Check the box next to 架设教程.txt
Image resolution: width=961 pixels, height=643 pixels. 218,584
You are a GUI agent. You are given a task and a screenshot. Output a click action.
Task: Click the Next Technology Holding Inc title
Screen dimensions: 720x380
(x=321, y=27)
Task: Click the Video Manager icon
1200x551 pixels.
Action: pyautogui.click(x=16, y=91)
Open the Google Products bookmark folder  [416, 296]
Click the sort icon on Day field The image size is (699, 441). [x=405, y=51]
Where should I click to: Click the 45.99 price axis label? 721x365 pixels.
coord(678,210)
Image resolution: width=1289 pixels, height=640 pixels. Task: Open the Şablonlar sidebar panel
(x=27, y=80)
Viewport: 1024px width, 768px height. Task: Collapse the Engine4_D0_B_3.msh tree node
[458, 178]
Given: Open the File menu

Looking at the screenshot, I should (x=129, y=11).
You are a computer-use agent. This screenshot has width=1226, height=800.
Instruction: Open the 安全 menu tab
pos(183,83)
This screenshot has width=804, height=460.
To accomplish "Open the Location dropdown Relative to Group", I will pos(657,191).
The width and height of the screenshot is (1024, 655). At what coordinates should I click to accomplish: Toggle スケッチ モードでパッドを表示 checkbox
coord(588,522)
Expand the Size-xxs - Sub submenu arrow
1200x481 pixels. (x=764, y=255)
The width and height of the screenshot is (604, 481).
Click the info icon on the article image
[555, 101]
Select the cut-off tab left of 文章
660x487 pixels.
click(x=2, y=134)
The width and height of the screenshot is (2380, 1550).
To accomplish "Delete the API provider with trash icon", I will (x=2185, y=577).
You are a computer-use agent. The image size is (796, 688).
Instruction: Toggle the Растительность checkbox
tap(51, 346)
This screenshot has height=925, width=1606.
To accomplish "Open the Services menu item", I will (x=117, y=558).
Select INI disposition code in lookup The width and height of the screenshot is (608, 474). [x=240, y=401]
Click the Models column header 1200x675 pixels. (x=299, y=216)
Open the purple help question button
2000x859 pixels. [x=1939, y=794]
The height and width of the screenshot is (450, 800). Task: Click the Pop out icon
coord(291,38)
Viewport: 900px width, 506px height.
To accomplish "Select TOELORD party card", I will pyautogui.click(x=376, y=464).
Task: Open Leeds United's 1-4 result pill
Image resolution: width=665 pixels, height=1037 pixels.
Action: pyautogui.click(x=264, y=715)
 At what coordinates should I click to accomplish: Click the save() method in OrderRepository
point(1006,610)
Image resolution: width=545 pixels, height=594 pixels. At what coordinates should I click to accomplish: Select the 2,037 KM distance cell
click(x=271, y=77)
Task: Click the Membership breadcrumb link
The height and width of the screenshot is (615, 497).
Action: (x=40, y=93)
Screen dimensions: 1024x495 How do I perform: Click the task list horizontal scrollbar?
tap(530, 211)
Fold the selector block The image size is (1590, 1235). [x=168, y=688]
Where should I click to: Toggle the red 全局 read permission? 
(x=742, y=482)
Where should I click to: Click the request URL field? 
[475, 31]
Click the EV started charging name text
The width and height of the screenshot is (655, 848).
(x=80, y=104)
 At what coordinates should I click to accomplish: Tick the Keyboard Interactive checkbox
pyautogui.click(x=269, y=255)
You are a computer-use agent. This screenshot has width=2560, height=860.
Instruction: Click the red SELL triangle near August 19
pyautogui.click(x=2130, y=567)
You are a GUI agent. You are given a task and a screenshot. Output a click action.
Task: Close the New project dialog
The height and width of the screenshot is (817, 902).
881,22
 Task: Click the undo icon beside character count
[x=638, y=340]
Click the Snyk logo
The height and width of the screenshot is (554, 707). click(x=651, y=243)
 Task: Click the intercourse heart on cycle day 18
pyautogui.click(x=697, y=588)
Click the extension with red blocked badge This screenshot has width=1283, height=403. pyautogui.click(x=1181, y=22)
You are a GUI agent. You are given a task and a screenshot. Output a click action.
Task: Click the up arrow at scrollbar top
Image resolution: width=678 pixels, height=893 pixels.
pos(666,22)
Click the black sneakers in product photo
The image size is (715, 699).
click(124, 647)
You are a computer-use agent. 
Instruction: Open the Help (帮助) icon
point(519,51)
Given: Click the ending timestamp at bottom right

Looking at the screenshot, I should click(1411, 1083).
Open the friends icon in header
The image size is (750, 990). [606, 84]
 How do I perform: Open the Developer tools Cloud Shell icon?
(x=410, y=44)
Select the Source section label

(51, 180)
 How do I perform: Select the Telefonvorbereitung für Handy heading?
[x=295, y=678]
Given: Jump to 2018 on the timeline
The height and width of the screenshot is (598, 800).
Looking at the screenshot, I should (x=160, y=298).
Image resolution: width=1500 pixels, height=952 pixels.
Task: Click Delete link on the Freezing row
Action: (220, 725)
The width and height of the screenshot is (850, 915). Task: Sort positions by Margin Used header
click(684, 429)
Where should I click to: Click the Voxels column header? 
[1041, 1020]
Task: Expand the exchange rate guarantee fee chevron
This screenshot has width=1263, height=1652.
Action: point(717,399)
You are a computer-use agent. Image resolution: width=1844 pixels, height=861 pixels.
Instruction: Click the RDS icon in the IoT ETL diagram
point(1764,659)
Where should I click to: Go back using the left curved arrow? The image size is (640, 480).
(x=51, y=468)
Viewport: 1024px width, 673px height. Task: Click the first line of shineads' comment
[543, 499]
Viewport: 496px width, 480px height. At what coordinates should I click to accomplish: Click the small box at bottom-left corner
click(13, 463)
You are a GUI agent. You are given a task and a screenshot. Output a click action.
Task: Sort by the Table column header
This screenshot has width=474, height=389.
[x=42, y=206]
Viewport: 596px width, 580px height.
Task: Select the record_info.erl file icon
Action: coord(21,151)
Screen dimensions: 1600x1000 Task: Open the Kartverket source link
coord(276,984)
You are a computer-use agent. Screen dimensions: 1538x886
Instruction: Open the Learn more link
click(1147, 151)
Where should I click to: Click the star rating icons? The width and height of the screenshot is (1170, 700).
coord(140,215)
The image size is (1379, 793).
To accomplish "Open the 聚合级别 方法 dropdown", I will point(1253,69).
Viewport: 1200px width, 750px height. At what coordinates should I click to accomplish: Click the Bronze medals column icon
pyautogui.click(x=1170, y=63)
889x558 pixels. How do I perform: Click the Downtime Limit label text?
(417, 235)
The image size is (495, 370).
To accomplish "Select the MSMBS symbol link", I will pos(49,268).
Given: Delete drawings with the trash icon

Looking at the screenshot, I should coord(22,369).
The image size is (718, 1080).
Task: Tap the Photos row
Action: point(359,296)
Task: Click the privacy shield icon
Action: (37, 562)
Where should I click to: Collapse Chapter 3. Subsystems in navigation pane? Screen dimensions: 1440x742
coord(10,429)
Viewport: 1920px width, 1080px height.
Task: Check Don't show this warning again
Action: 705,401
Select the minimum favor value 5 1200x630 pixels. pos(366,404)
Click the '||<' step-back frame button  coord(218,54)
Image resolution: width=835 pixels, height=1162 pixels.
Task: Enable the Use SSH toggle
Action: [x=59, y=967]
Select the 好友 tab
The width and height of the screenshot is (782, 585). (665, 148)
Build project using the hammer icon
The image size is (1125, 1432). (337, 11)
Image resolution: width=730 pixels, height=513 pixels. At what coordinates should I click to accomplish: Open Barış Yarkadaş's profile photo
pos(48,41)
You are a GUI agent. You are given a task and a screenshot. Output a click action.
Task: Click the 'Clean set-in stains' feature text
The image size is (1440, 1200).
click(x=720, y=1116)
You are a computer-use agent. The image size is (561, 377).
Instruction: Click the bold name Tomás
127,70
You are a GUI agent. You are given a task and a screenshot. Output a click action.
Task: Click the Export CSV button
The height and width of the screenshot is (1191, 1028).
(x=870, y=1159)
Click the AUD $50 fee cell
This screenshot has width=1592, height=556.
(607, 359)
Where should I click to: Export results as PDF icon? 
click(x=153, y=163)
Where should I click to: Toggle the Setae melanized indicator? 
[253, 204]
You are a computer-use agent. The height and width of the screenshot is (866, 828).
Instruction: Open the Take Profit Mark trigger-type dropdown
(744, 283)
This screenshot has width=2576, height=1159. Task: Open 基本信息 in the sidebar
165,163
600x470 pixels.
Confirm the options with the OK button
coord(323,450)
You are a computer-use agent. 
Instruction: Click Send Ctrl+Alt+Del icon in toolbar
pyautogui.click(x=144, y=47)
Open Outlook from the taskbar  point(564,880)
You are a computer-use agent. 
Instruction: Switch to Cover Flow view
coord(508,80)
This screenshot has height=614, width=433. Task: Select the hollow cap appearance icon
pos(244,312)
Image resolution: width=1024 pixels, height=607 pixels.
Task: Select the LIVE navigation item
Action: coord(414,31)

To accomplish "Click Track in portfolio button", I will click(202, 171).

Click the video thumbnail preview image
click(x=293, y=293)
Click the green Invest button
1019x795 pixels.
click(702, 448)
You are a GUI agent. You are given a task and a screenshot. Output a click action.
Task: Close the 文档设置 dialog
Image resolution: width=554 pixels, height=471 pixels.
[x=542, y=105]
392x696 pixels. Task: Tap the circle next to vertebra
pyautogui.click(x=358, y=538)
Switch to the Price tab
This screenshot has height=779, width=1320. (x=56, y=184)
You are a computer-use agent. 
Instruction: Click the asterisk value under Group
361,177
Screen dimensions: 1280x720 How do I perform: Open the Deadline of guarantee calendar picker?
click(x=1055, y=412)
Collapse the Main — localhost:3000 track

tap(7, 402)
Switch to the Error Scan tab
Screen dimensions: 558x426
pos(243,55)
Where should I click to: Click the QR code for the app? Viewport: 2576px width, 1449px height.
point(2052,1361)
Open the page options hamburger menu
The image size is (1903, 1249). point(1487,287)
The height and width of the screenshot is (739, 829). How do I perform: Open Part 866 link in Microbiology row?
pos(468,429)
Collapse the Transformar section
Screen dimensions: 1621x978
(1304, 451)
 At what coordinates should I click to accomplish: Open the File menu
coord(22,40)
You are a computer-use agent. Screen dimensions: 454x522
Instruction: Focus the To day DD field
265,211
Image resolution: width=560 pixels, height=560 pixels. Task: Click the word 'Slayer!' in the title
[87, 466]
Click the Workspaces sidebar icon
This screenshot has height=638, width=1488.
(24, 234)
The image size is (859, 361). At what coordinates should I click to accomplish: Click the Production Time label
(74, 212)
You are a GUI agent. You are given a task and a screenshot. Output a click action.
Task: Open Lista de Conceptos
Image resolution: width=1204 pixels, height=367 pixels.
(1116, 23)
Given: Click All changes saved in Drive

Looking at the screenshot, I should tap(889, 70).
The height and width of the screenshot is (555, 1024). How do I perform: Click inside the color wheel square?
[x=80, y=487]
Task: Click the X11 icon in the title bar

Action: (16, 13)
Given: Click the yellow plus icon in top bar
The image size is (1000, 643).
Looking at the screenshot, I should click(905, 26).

**Exercise objective**
All that should be returned is the run of lines from the one with "Collapse the Transformar section" to the last line of the material above, copied exactly.

**Output of the task**
Collapse the Transformar section
Screen dimensions: 1621x978
(1304, 451)
 At what coordinates should I click to accomplish: Open the File menu
coord(22,40)
You are a computer-use agent. Screen dimensions: 454x522
Instruction: Focus the To day DD field
265,211
Image resolution: width=560 pixels, height=560 pixels. Task: Click the word 'Slayer!' in the title
[87, 466]
Click the Workspaces sidebar icon
This screenshot has height=638, width=1488.
(24, 234)
The image size is (859, 361). At what coordinates should I click to accomplish: Click the Production Time label
(74, 212)
You are a GUI agent. You are given a task and a screenshot. Output a click action.
Task: Open Lista de Conceptos
Image resolution: width=1204 pixels, height=367 pixels.
(1116, 23)
Given: Click All changes saved in Drive

Looking at the screenshot, I should tap(889, 70).
The height and width of the screenshot is (555, 1024). How do I perform: Click inside the color wheel square?
[x=80, y=487]
Task: Click the X11 icon in the title bar

Action: (16, 13)
Given: Click the yellow plus icon in top bar
The image size is (1000, 643).
Looking at the screenshot, I should click(905, 26).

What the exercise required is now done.